By PETE WALTON
Neptune City is facing two lawsuits over plans for the sale of legal marijuana in the borough.
A suit filed by two Steiner Avenue residents says the Borough Council’s retail cannabis ordinance was “arbitrarily, capriciously, improperly and illegitimately adopted.”
A separate legal action by a company seeking one of two proposed licenses to sell marijuana says the borough’s process for awarding resolutions of support to two other companies “was biased and subjective and, as a result, arbitrary, capricious, and unreasonable.”
Filing of the suits prompted Neptune City’s municipal attorney to advise Mayor Andrew C. Wardell and the six-member council not to respond to comments and questions posed by citizens at the most recent meeting of the governing body.
Attorney Eugene P. O’Connell and Melida Rodas, are asking state Superior Court Judge Lisa P. Thornton, sitting in Freehold, to declare two ordinances and two resolutions unanimously approved by the bipartisan council “invalid, void and contrary to law.”
O’Connell and Rodas say the adoption of the four measures was “accomplished without regard for the general welfare of the Borough of Neptune City and its property owners, does not advance the health, safety and welfare of the borough’s residents and property owners, is not in the best interest of good zoning and planning, is inconsistent with the borough’s master plan, and was adopted contrary to law as a violation of plaintiffs’ constitutional due process.”

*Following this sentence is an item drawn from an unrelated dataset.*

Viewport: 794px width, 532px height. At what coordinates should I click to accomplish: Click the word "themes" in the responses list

The complaint takes aim at the council’s resolutions of support for two companies seeking to sell marijuana in the borough.
“The cannabis retailers the defendants support are located adjacent to each other and adjacent to the residential zone in the Borough of Neptune City,” the suit alleges. “The driveway[s] for ingress and egress for both establishments are located on Steiner Avenue, a residential zone.”

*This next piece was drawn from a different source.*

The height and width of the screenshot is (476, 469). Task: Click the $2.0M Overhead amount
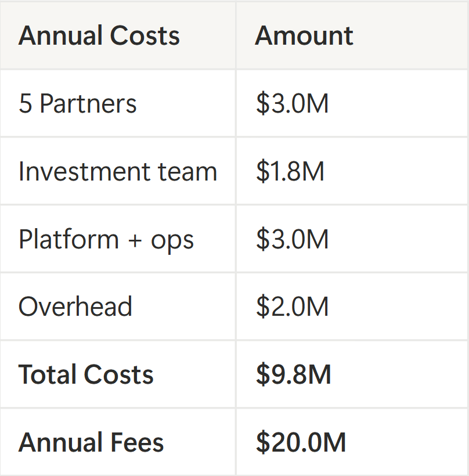[292, 307]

The two properties being considered have addresses on West Sylvania Avenue.
The proximity of the proposed retail sites to each other and to a residential area is also addressed in the separate action filed by The Cannabis Shoppe LLC, which is now pending before state Superior Court Judge David F. Bauman, also sitting in Freehold.
Attorneys for The Cannabis Shoppe (TCS) say the company was not given a chance to make a presentation to the committee which the borough established to review applications for the two marijuana retail licenses.
According to the suit, “the location proposed by TCS was superior in every respect” to the sites proposed by the two applicants who received resolutions of support from the council, Shipwreck’d LLC and Ivy Hall New Jersey LLC. The two firms told the council they were considering locations at 23 and 35 W. Sylvania Ave., respectively. At those addresses, West Sylvania Avenue is also New Jersey Route 35.
“TCS’s proposed location was a standalone building with off-street parking that would not exacerbate the traffic situation on Route 35,” the company’s suit says. “In addition, TCS’s proposed location is next to a bus lot, and not immediately adjacent to residential homes.”
The site being considered by TCS is believed to be the former ice cream parlor building on the northeast corner of Route 35 and Third Avenue.
The TCS suit asks Judge Bauman to stop the borough from “proceeding with [the] permitting process at the municipal level for Class 5 cannabis retailer licenses.”
TCS also wants the court to stop Shipwreck’d and Ivy Hall “from relying upon the resolution[s] of support” approved by the council.